Experiencing one of the less safe modes of Zambian transport
One patient in particular has begun to tug at the heart strings of the surgical team – a 9 year old boy who has been in hospital for the past 8 weeks, originally with a bowel perforation secondary to typhoid and a string of subsequent problems with a faecal abdominal collection which discharges through four separate openings in his abdominal wall. He is horribly malnourished, weighing just 18kg, some of which is oedema from protein malnutrition. He is too weak to stand and can barely even hold his head off the pillow. The staple food, inshima and rape, is very low in protein and not particularly calorific and the hospital kitchen only provides meat once a week. His family cannot afford to buy meat or beans to supplement his diet and the only hospital nutritional supplement in stock, F100, a high protein milk-based drink is not enough to fulfil his requirements. As a team we have taken to bringing in extra bits of food for him, saving meat from dinner in the mess, baking calorific cakes and buying him full fat yoghurts and nutty chocolate bars. Over the past few weeks we have begun to see a gradual change in him, his mood seems brighter and his ribs are not looking quite so prominent. He is still very unwell but we remain hopeful that with a focus on his nutrition he will become stronger and some of his wounds will heal, aiming to provide reconstructive bowel surgery in 6 months time.

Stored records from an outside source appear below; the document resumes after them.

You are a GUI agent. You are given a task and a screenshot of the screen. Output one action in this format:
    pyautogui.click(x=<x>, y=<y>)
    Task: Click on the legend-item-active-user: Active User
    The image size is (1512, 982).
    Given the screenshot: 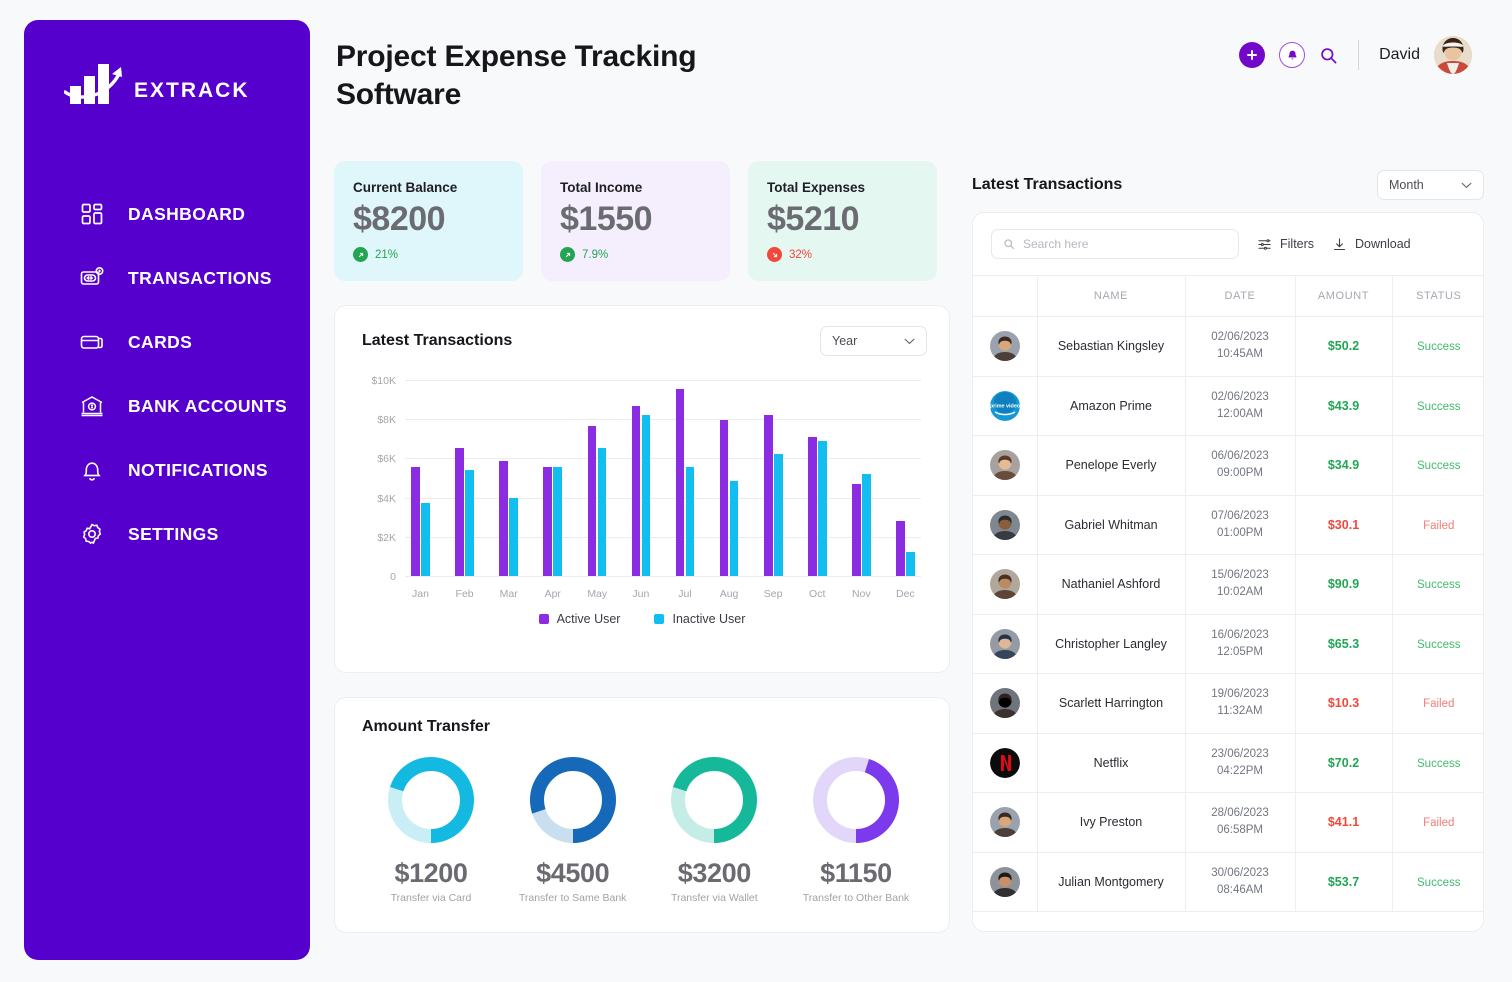 What is the action you would take?
    pyautogui.click(x=579, y=619)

Look at me, my eyes move independently from one another!

Last weekend four of the students and I travelled to Lake Malawi for a relaxing few days. As we had been assured it was well worth the long (16+ hours) bus journey and we spent the weekend snorkelling in the crystal clear water, enjoying non-hospital food and drink and generally enjoying ourselves. We attempted to paddle dug-out canoes which are the standard boats for local fishermen – it turns out they make it look much easier than it is and there were many, many capsizes. We enjoyed some live ‘leggae leggae’ music at a local ‘crub’ – after initial confusion we worked out the interchangeability of the letters L and R. We returned refreshed and very well fed (and feeling a need to up the pace of evening runs to offset the overindulgence!).

Snorkelling, good food and drink, this view...not a bad holiday all told
Thank you to everyone who has been in touch, I really enjoy hearing your news. Apologies it has taken a while to update the blog, I’ll try and do another before too long.